If a woman suffers beatings from morning til night, let her do what she wants with her life. I worked with a woman who testified against her brother, who had murdered their sister. She decided to cooperate and reveal what she saw and heard. She put six men from her family in jail.

Is she still alive?

Yes. She underwent plastic surgery and she has a panic button that she got from the police. By the way, I tried it – it doesn’t really work.

The events of recent months probably haven’t helped the already-fragile [Jewish-Arab] coexistence.

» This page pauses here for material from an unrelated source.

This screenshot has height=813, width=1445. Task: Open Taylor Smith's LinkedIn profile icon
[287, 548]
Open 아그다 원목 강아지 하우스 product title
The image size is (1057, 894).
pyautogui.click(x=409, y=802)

In a grim atmosphere of hatred, violence of every sort – national, gender, economic, organized crime – acquires legitimacy. I think that there is also a connection between the violent atmosphere and the political violence, and what is happening in the Arab communities. The religious extremists in the government are nourishing hatred for other religions. Religious radicalization generates rifts. I feel that we are on the brink of chaos. It’s in the air. The Arabs have always felt hated. People who are hated feel that no one cares about their life.

So they, too, don’t care about others’ lives?

Yes. Everything goes. There are no limits. Who cares, for example, that a man is beating his wife in Jabal Mukkaber [a neighborhood in East Jerusalem]? If she goes to the police, she will be murdered. The police will not enter a neighborhood that’s sealed off with concrete blocks. The men of Jabal Mukkaber work in the Malha mall [in Jerusalem], where they are subjected to violence and curses and hatred – so whom do they batter and abuse at home? A local woman told me, “My husband said he would murder me and then commit a terror attack, and said: We will both be in the grave, but I will be a hero and you will be just another woman in the ground.”

What does a woman and a mother who goes to attack a soldier feel?

She is a woman who is suffering, who has reached the brink of despair. She knows she will be shot – she wants to be shot. A woman from a group I worked with in Bil’in [a West Bank village] told me that her family has no money, that she embroiders bags and sells them for 50 shekels [$12]. There’s no violence in the home, but also no food. She said, “The only reason I am alive is the children. I want to kill myself.”

Another woman in the group responded, “You want to commit suicide? Go to the nearby settlement. At least you’ll die in style. You’ll be remembered.” I really feel a kind of ISIS atmosphere, as though everyone is murdering everyone, there is nothing to lose. And that’s what really scares me.